Many Israeli officials are reluctant to criticize the religious extremists because they are in the vanguard of those settling the occupied territories–an enterprise that has been endorsed by leaders of both the Labor and Likud Parties. There are currently more than 60,000 Jewish settlers on the West Bank, and one government plan proposes settling more than one million Jews there by the year 2020. Jerusalem’s former deputy mayor Meron Benvenisti says the process of the West Bank’s absorption into Israel is “irreversible.”

Israel has spent more than $400 million to expand existing settlements within the last few years, an astronomical sum for an economically hard-pressed nation that depends on $3 billion in annual aid from the United States. Moreover, Ariel Sharon, Minister of Industry and Trade, has given generous grants to businesses willing to set up factories in the occupied territories. Since 1977, “more than 100 settlements have gone up in Judea and Samaria,” said David Levy, Israel’s hard-line Housing Minister from the Likud Party who has stated he would like to become Israel’s first Sephardic Prime Minister. “When I see that, with all the infrastructure and community facilities and planning for the future–all the talk about territorial compromise is an illusion,” Levy has explained.
────────────────
Work instructions
State the number of Jewish settlers that the passage on West Bank settlements says are currently living on the West Bank.
────────────────
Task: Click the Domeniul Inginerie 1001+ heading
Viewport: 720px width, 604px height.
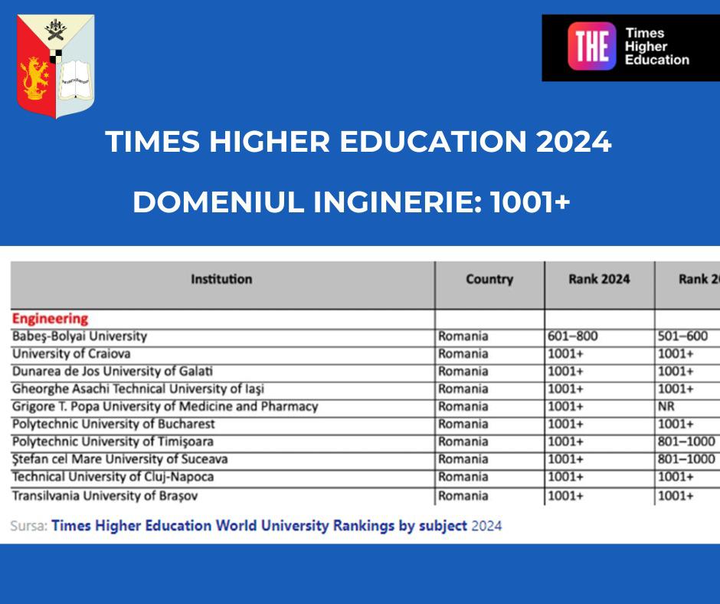Action: pos(352,202)
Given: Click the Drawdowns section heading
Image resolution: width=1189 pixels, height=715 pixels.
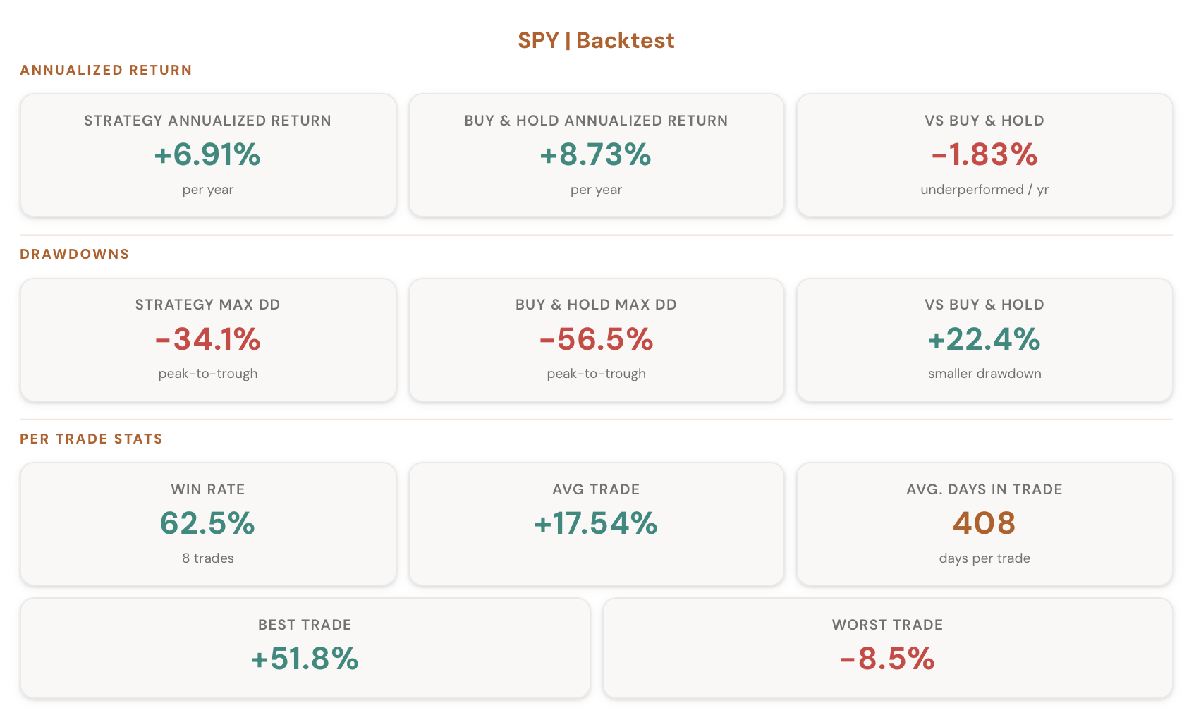Looking at the screenshot, I should click(x=75, y=254).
────────────────
Response to the exercise
More than 60,000.